The new ecology has online and offline dimensions, and the survival and sustainability of this hybrid ecology depend on still learning approaches. In this regard, higher education as well as other educational institutions, educational spaces, and platforms that deliver learning content have a greater responsibility than ever. e-Learning oriented solutions emerge as a viable solution as they support not only ubiquitous learning opportunities but also meet the demand and quest for knowledge from lifelong learners, while also reducing time and space constraints in educational processes.

In this context, perceiving e-Learning spaces as ecologies is of utmost importance. Accordingly, e-Learning ecologies are the spaces where we socially interact with living and nonliving entities, project ourselves with digital identities, and, therefore, silently declare these spaces are beyond synthetic binary digital structures, yet an extension of organic structures. Taking this view into account, we further acknowledge we can form and develop communities in these spaces to enhance our learning experiences. Through an ecological view, we are able to interpret online spaces as adaptive, self-developing, and self-organizing spaces where we can collaborate, cooperate, negotiate, create, and share. Such a view also supports the idea that these spaces are complex, chaotic, and the progress is nonlinear. Similarly, our offline world has the same characteristics and, thus, learning is nonlinear, connectivist, and emergent. In such a space that provides similar experiences, we have the opportunity to loudly articulate “I am still learning,” where e-Learning appears as a solution to enhance and enrich our learning experiences.

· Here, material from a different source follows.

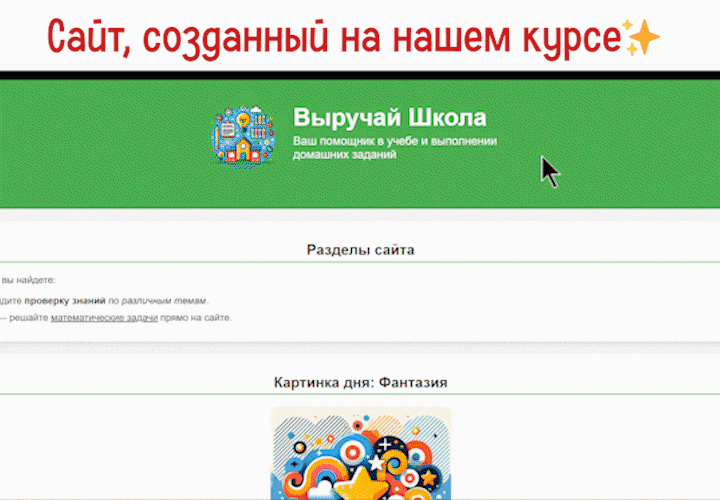Click the white plus sign in the picture
Image resolution: width=720 pixels, height=500 pixels.
tap(386, 445)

In these digital spaces, there are hard and soft technologies invented by us. And in some instances, we welcome these technologies with great enthusiasm, recognizing them as a silver bullet or a magic wand that will change everything suddenly and help us to create a utopian world. However, the history of mankind repeats itself and has taught us technology is a means rather than an end. Therefore, we have to put the human in the center of our online ecology rather than putting technology blindly in the center and avoid producing hypes that might mislead us. Finally, living and nonliving entities have a symbiotic relationship both in offline and online worlds. For instance, we interact in offline worlds with individuals, animals, pen, paper, books, and many other entities in our learning processes; similarly, we interact in online worlds with codes, tags, and digitally presented identities. In short, they are not two different things, but an extension of one another.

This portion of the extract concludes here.